-1

I am trying to remove all punctuation marks from a string except (.) and (:). This is what I have implemented:

import string
import re 
remove = string.punctuation
remove = remove.replace(".", "")
pattern = r"[{}]".format(remove) 
line = "NETWORK  [listener] connection accepted from 127.0.0.1:59926 #4785 (3 connections now open)"
re.sub(pattern, "", line) 

Current output: NETWORK listener connection accepted from 12700159926 4785 3 connections now open

Desired output: NETWORK listener connection accepted from 127.0.0.1:59926 4785 3 connections now open

What am I doing wrong? Thanks for the help!

Saranya Gupta
  • 1,945
  • 2
  • 10
  • 14
  • You may use `pattern = r"[{}]".format(re.escape(remove))` or `pattern = r"[{}]".format(remove.replace("\\",r"\\").replace("^",r"\^").replace("]",r"\]").replace("-",r"\-"))`. – Wiktor Stribiżew Jul 28 '20 at 08:13
  • 1
    **Duplicate of [Escaping regex string](https://stackoverflow.com/questions/280435/escaping-regex-string)** and **[Python Password Validation: Unable to use constants from string library in regex](https://stackoverflow.com/questions/59140483)**, etc. – Wiktor Stribiżew Jul 28 '20 at 08:24

3 Answers3

3

Apart from the fact you don't remove the : from the pattern, the pattern you end up with is:

[!"#$%&'()*+,-/:;<=>?@[\]^_`{|}~]
            ^^^

Note that ,-/ bit.

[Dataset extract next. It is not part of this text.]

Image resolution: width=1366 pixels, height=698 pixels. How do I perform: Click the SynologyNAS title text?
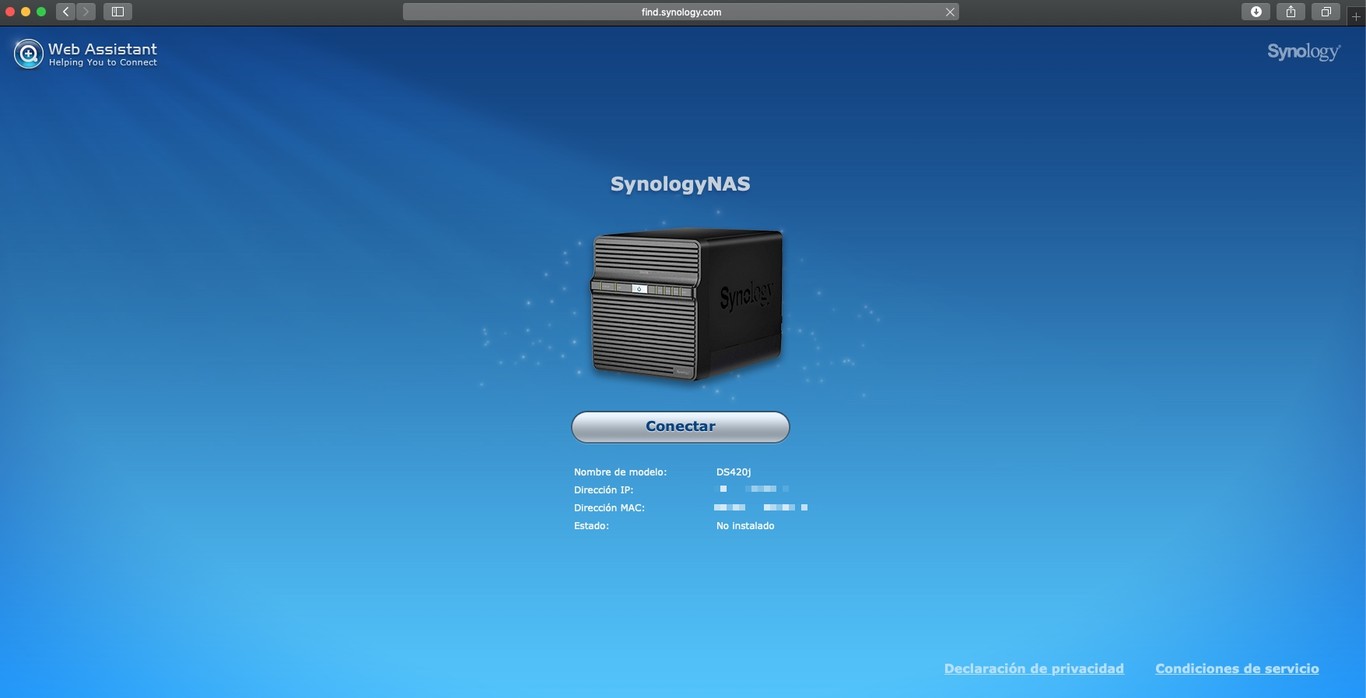click(x=680, y=183)
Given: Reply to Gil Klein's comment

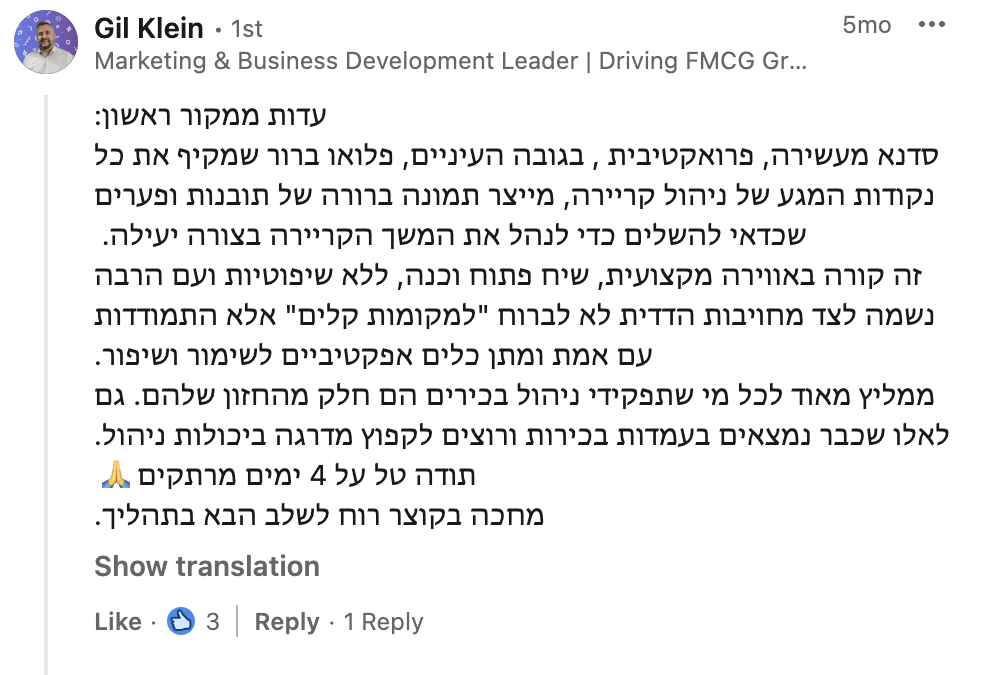Looking at the screenshot, I should (286, 621).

In a regex, that means all characters between , and / inclusive, including - and ..

You would possibly be better of constructing it manually so as to avoid any tricky escaping requirements other than what you need, something like (untested so I'm not sure if more escaping is required):

pattern = "[!\"#$%&'()*+,\-/:;<=>?@[\]^_`{|}~]"

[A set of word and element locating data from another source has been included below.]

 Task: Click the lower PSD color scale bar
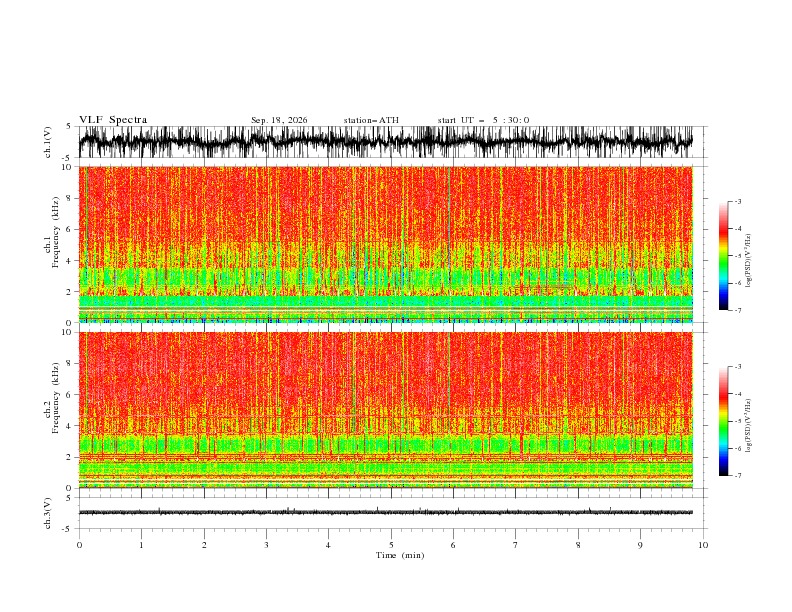(x=723, y=421)
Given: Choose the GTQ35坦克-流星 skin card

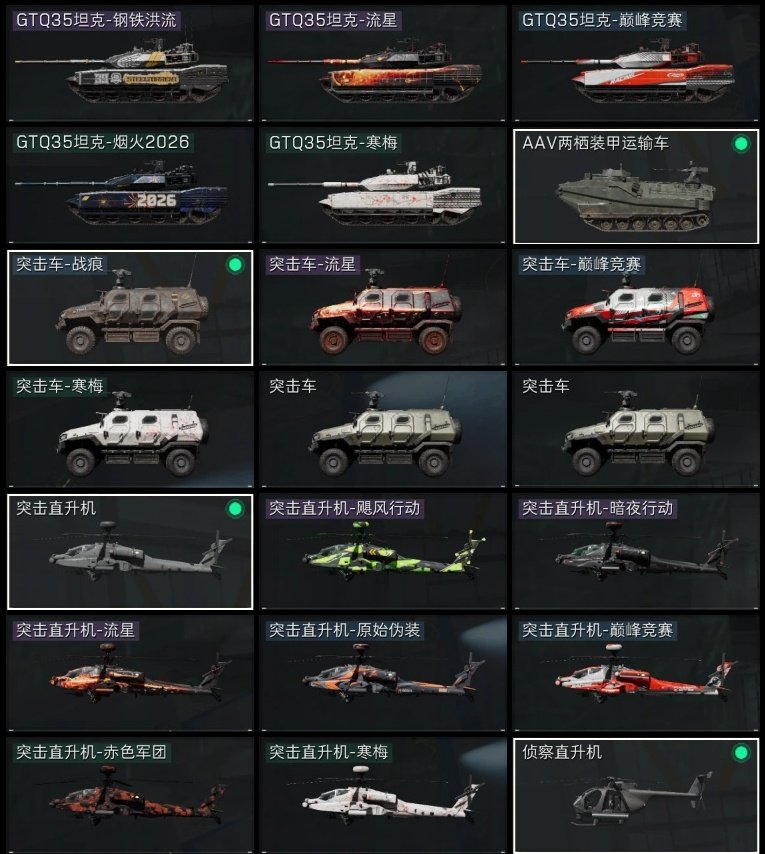Looking at the screenshot, I should [383, 64].
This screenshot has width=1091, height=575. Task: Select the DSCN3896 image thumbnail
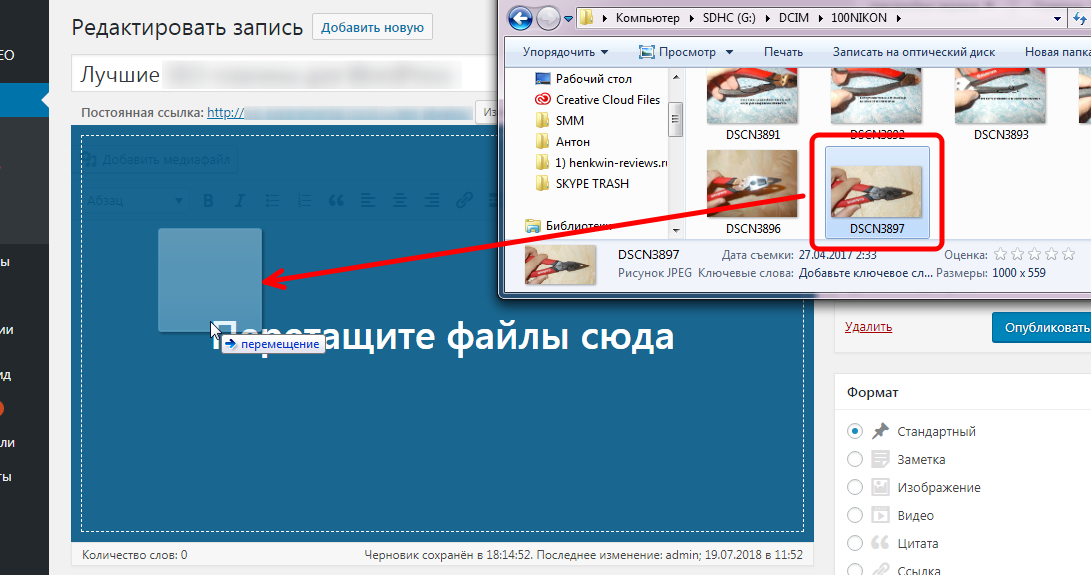pos(752,192)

Alternatively, I'd probably rather allow a specific set of characters to survive rather than specifying a set to remove (the regex will be a lot simpler):

re.sub("[^a-zA-Z :\.]", "", line)

This will only allow alphanumerics, spaces, the colon and the period - everything else will be stripped.

paxdiablo
  • 854,327
  • 234
  • 1,573
  • 1,953
1

This should work for you:

import string
import re 
remove = string.punctuation
remove = re.sub(r"[.:-]+", "", remove)
pattern = r"[{}]".format(remove + '-') 
line = "NETWORK  [listener] connection accepted from 127.0.0.1:59926 #4785 (3 connections now open)"
re.sub(pattern, "", line) 

Output:

NETWORK  listener connection accepted from 127.0.0.1:59926 4785 3 connections now open

Details:

  • For remove = re.sub(r"[.:-]+", "", remove): In character class adding : and - for removal since an unescaped hyphen in middle of a character class acts as range rather than literal -
  • For r"[{}]".format(remove + '-') we add - in character class in the end, note that unescaped hyphen at the end of [...] is fine
anubhava
  • 761,203
  • 64
  • 569
  • 643
0

you don't escape special characters in string.punctuation for your regex. also you forgot to replace :!

use re.escape to escape regex special characters in punctuation. your final pattern will be [\!\"\#\$\%\&\'\(\)\*\+\,\-\/\;\<\=\>\?\@\[\\\]\^_\`\{\|\}\~]

import string
import re 
remove = string.punctuation

remove = remove.replace(".", "")
remove = remove.replace(":", "")

pattern = r"[{}]".format(re.escape(remove))

line = "NETWORK  [listener] connection accepted from 127.0.0.1:59926 #4785 (3 connections now open)"
line = re.sub(pattern, "", line)

output:

NETWORK  listener connection accepted from 127.0.0.1:59926 4785 3 connections now open
mjrezaee
  • 1,100
  • 5
  • 9